DEMAND FORECAST BASED MODELLING
AND CONTROL OF SUPPLY CHAIN

ABSTRACT

It is a demanding task to model and control a supply chain if the input information for modelling and control comes from demand forecasts and forecast uncertainty. It requires close co-operation with case companies to get the processes properly modelled and even closer to get them controlled. The aim of the paper is to study supply chain modelling and control based on demand forecasts. It concentrates on modelling and control of the supplier network in an e-logistics environment by using a system theoretical approach. In a modelling section, supply chain modelling is classified into continuous and discrete event models and the characteristics of the most important methods are discussed. The goal of the forecast section of the study is to produce as good point and density forecasts as possible, which are both later used for optimising the supply chain activities. We concentrate on short-term forecast, which can be used for daily and weekly supply chain management. The future aim of the research project is to utilise demand forecasts and their uncertainty for managing and controlling of production and stock levels of a Finnish food company.

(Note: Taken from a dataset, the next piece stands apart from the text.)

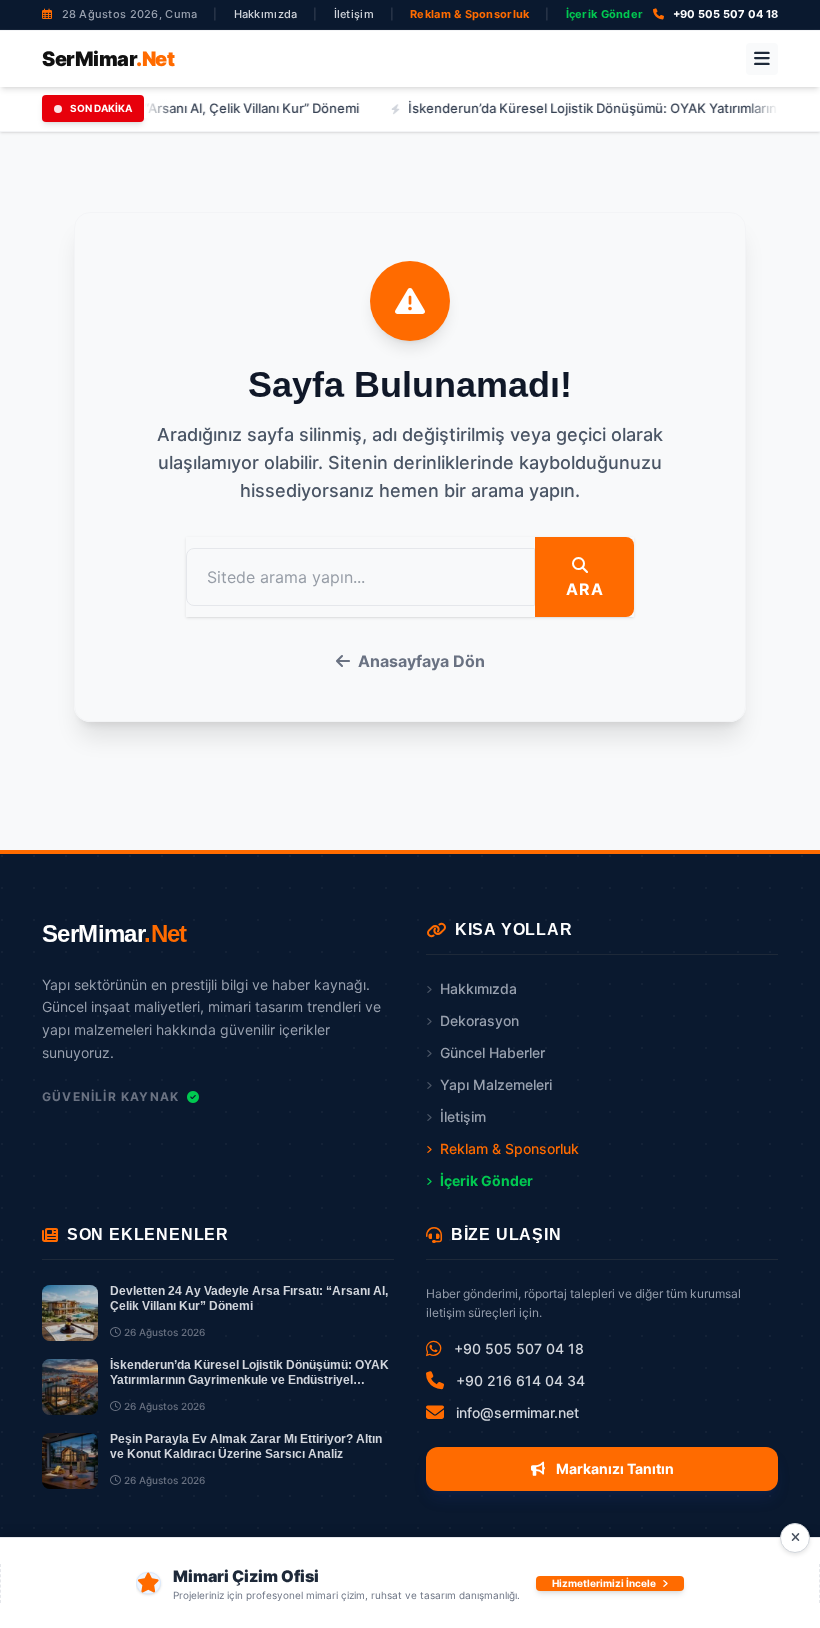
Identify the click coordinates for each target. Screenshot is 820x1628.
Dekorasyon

Key Words: Modelling, Control, Supply Chain, Demand, Forecasting

1. INTRODUCTION

Studies dealing with supply chain modelling combined with forecasting usually cover the theory of demand forecasting and the demand uncertainty. These studies emphasize the importance of demand forecasts in supply chain management, but mostly do not implement the theory into real supply chain management of industrial companies. Implementation is the challenge: It is difficult to utilise complex mathematical models in business modelling, if the models are created without close co-operation with case companies. In this research project, we are to implement the models created and therefore the business environments of the case companies and their prerequisites for the modelling have been the starting points for the work. One of the most important restrictions for successful modelling is the data that can be gathered from the companies; it is usually quite limited. Fortunately, according to systems theory, complex problems do not necessarily need complex solutions.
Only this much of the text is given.